"Jugaste bastante, comiste romanamente, y bebiste: ¡tiempo de que te vayas!". Gonzalo Rojas eligió estas palabras de Horacio para dar pie en 2003 al cierre de su discurso de recepción del Premio Cervantes. El poeta chileno, que entonces dijo estar en la "reniñez", ha jugado, comido, bebido y vivido ocho años más, pero ayer murió en Santiago de Chile, una ciudad a la que nunca se adaptó. De ahí que prefiriera el retiro de Chillán, 400 kilómetros al sur. Tenía 93 años y la suya fue, como declaró su hijo Gonzalo, "una tremenda vida". Ese es un buen resumen para los días de un poeta que el pasado 22 de febrero sufrió un infarto cerebral que le relegó a un "estado de sopor". Fueron, de nuevo, palabras de su familia. El ataque le sorprendió cuando trabajaba en sus memorias a partir de los cuadernos en los que anotaba unos recuerdos que nunca quiso que vieran la luz mientras él viviera.
Más casi que la muerte, lo sorprendente era ese "estado de sopor" aplicado a Gonzalo Rojas, un hombre que no paró un minuto en sus nueve largas décadas de vida.
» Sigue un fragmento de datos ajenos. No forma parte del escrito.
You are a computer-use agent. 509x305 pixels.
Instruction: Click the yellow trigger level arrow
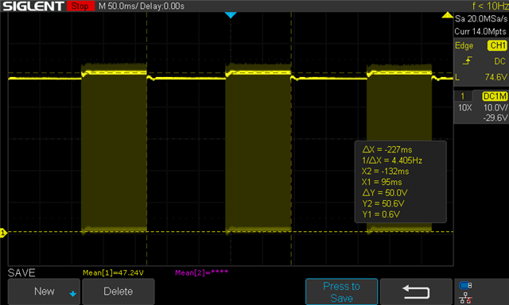[x=448, y=15]
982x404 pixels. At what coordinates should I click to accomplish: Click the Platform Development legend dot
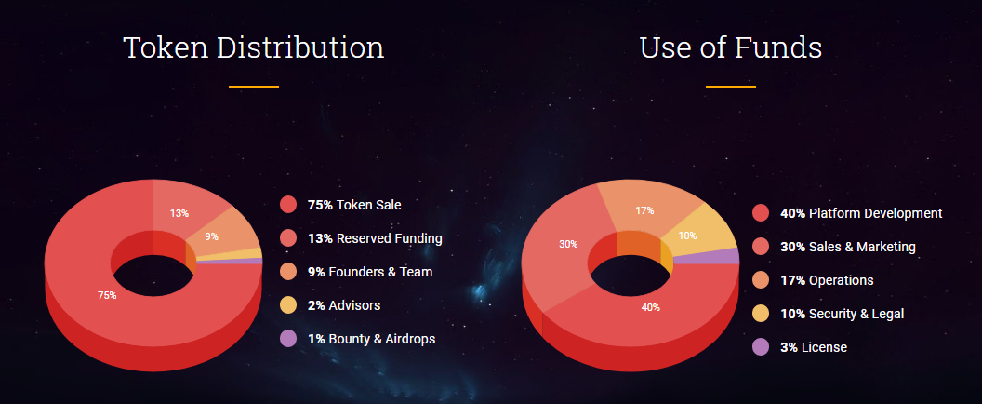point(761,213)
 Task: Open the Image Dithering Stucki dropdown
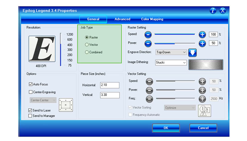click(171, 63)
Nacido el 20 de diciembre de 1917 en Lebu, una pequeña ciudad del Chile meridional -pesquera y minera; "con mucho mito", solía decir él-, el futuro poeta, huérfano de padre a los tres años, ingresó en el internado de jesuitas alemanes de Concepción -"tipos que sabían sus cosas"- antes de cumplir los 10. Fue el primero de los interminables viajes de un poeta que acumuló más kilómetros en sus piernas que versos en sus libros. "Soy hijo de minero del carbón", contó de su infancia. Y de su juventud, consagrada a la alfabetización de los trabajadores de Atacama, en el gran norte: "Los mineros del cobre me enseñaron mucho más que el surrealismo".
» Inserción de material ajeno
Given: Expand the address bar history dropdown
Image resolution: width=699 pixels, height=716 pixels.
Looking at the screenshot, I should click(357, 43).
Sus versos, nacidos de una doble parentela -"la sanguínea y la imaginaria"-, quedaron reunidos en 2000 en el volumen Metamorfosis de lo mismo (Visor), un título que explica bien la forma de trabajar de un autor cuya poesía ha sido calificada de "larvaria". Así, muchos de sus libros son una reescritura ampliada de poemarios anteriores. "Soy un inconcluso", decía. Y "lentiforme".
La obra coronada por premios como el Reina Sofía de Poesía Iberoamericana, el Octavio Paz de Poesía y Ensayo o el Cervantes había nacido con un aguacero. Gonzalo Rojas solía contar que uno de sus hermanos pronunció la palabra relámpago en medio de una tormenta y que aquellas cuatro sílabas produjeron en él la revelación del lenguaje. También contaba que, como niño tartamudo, inventaba palabras con fonemas "suaves" para no tropezar. Aquella búsqueda de la suavidad fue el primer taller de poesía de un escritor que publicaría su primer libro, La miseria del hombre, en 1948. Luego vendrían títulos como Contra la muerte, Transtierro, Materia de testamento o No haya corrupción.
"¿Qué se ama cuando se ama, mi Dios: la luz terrible de la vida / o la luz de la muerte?", decían sus versos más famosos. Otros menos conocidos avisaban con ironía: "No confundir las moscas con las estrellas; / oh la vieja victrola de los sofistas. / Maten, maten poetas para estudiarlos. / Coman, sigan comiendo bibliografía". Profesor de literatura durante años, Rojas ejerció como diplomático en China y Cuba con Allende hasta que el golpe militar de 1973 lo puso de nuevo en el camino. Al exilio esta vez. De él volvería para instalarse en su casa verde y azul de Chillán, desde donde no paró de viajar mientras se lo permitió la salud.
Gonzalo Rojas consiguió administrar con voz personal la erótica y telúrica herencia poética -y la alargadísima sombra- de Pablo Neruda. Se convirtió así en uno de los dos grandes polos de la poesía chilena. El otro, y ahora único, sigue siendo la irónica antipoesía de Nicanor Parra, que, tres años mayor que Rojas, le sobrevive.
(Crónica de Javier Rodríguez Marcos, reproducida del diario español El País, en cuya lectura se adivina un fervor por el poeta chileno Gonzaloz Rojas, fallecido a los 93 años, autor de un estilo vivo y jovial.)